══ Stored records ══
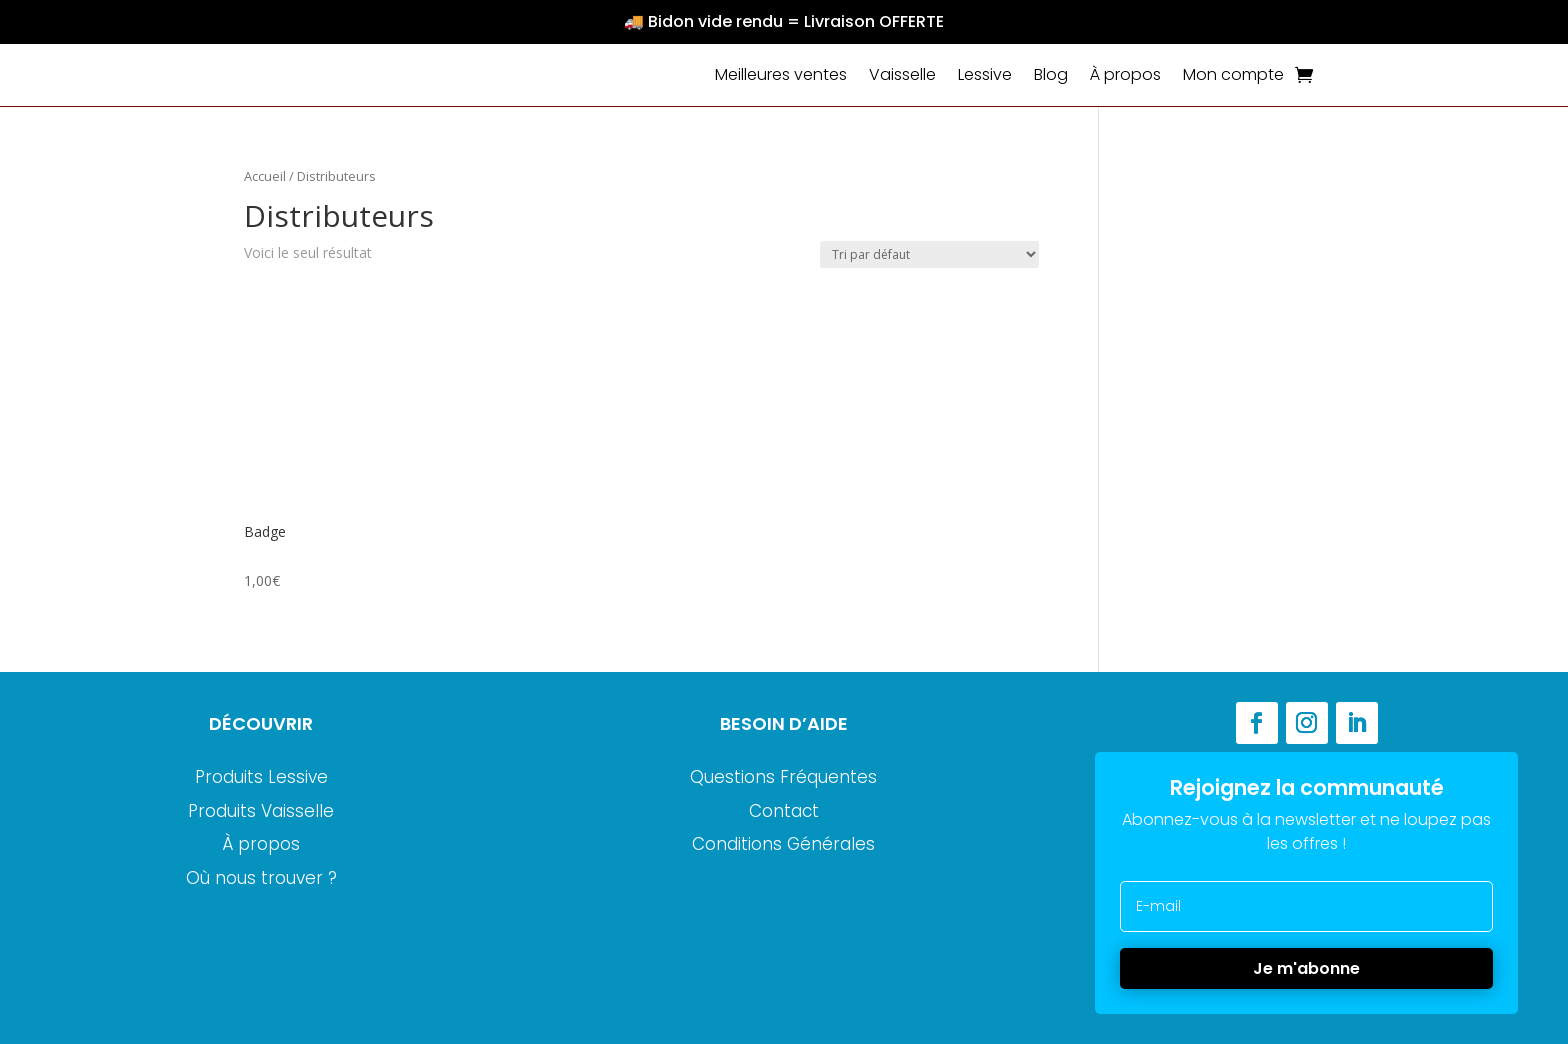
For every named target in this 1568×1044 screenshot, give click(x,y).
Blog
═══
══ Stored records ══
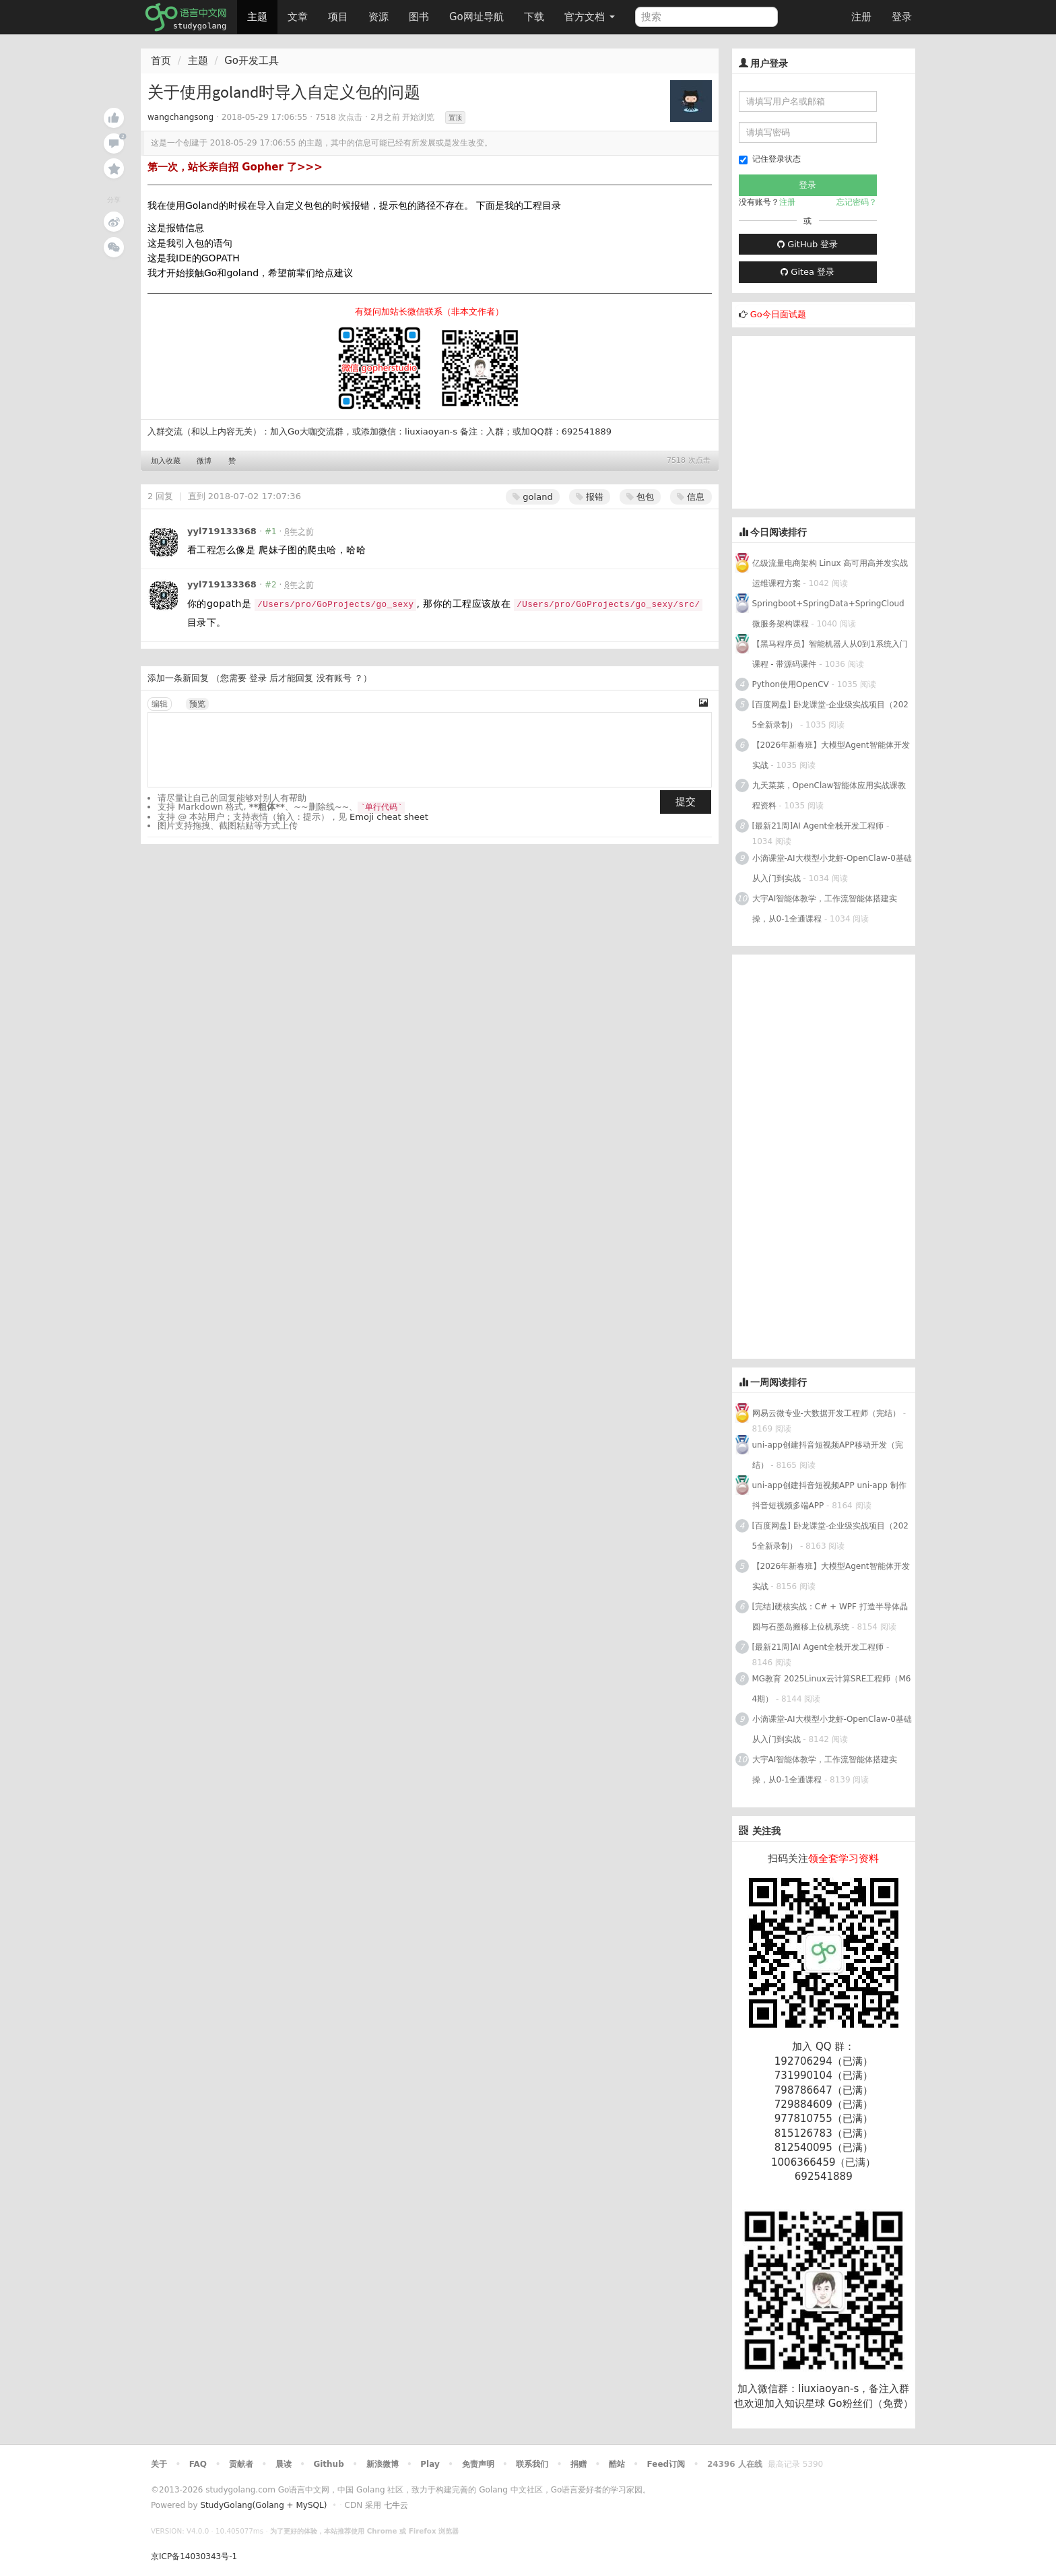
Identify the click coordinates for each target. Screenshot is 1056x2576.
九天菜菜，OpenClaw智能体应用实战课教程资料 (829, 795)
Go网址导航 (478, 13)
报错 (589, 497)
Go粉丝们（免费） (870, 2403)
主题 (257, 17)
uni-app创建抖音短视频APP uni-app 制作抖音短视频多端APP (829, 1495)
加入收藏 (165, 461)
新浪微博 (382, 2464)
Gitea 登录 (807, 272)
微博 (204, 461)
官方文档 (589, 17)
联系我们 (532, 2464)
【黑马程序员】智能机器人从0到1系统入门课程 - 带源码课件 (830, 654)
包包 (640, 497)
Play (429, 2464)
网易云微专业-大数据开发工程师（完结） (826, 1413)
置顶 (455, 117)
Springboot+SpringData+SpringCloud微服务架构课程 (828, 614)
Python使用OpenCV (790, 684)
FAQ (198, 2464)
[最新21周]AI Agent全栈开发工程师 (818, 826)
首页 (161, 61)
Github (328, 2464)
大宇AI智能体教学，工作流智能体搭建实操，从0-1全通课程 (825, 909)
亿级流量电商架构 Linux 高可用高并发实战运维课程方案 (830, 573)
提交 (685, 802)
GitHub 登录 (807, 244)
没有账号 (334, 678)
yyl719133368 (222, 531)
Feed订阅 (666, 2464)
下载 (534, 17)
═══
* **Task description**:
Turn the entries, from the line containing "置顶 (455, 117)" down to the line containing "下载 (534, 17)", into a numbered list, leaving out any blank lines.

* **Written answer**:
1. 置顶 (455, 117)
2. Springboot+SpringData+SpringCloud微服务架构课程 (828, 614)
3. Python使用OpenCV (790, 684)
4. FAQ (198, 2464)
5. [最新21周]AI Agent全栈开发工程师 (818, 826)
6. 首页 (161, 61)
7. Github (328, 2464)
8. 大宇AI智能体教学，工作流智能体搭建实操，从0-1全通课程 (825, 909)
9. 亿级流量电商架构 Linux 高可用高并发实战运维课程方案 (830, 573)
10. 提交 (685, 802)
11. GitHub 登录 (807, 244)
12. 没有账号 (334, 678)
13. yyl719133368 (222, 531)
14. Feed订阅 (666, 2464)
15. 下载 (534, 17)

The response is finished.